# Records provided
● ● ● ●

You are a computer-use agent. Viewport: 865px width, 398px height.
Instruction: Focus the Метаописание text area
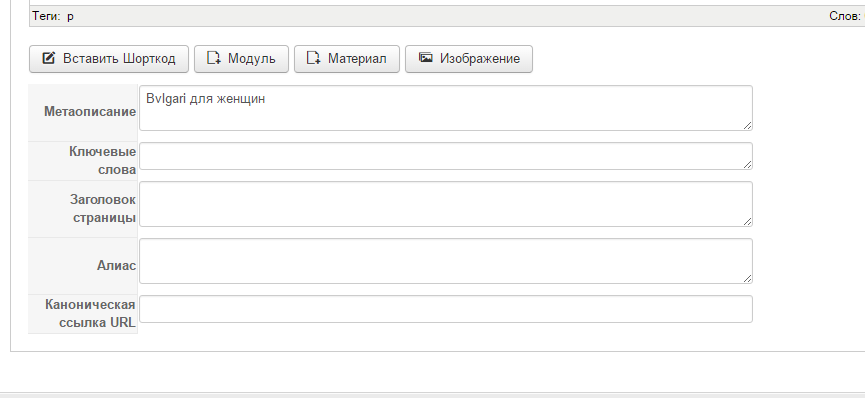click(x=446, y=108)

● ● ● ●

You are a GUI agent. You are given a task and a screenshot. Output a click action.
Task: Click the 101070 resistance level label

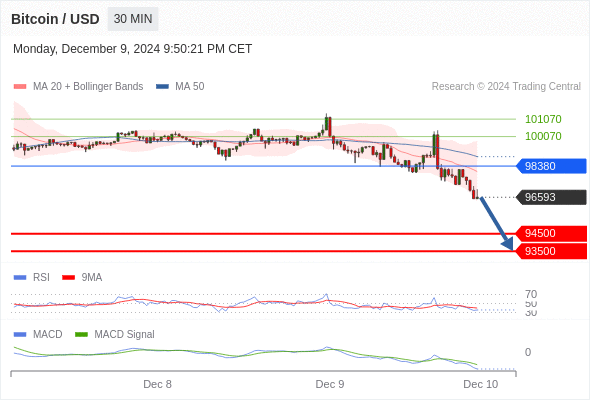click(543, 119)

● ● ● ●

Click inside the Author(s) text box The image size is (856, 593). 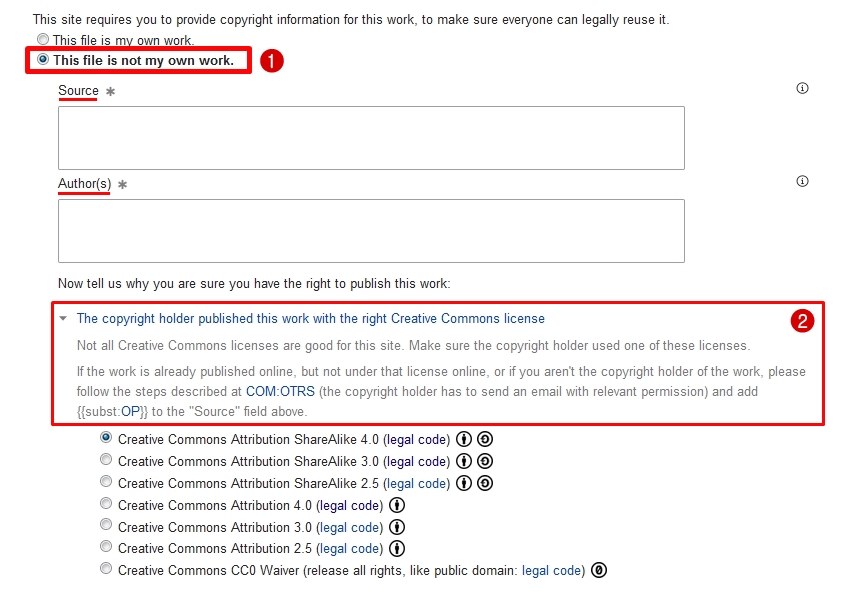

● ● ● ●

# What to work on
Check every line of the records above for the string "agent". Copy those that hold it.

# Answer below
You are a computer-use agent. Viewport: 865px width, 398px height.
You are a GUI agent. You are given a task and a screenshot. Output a click action.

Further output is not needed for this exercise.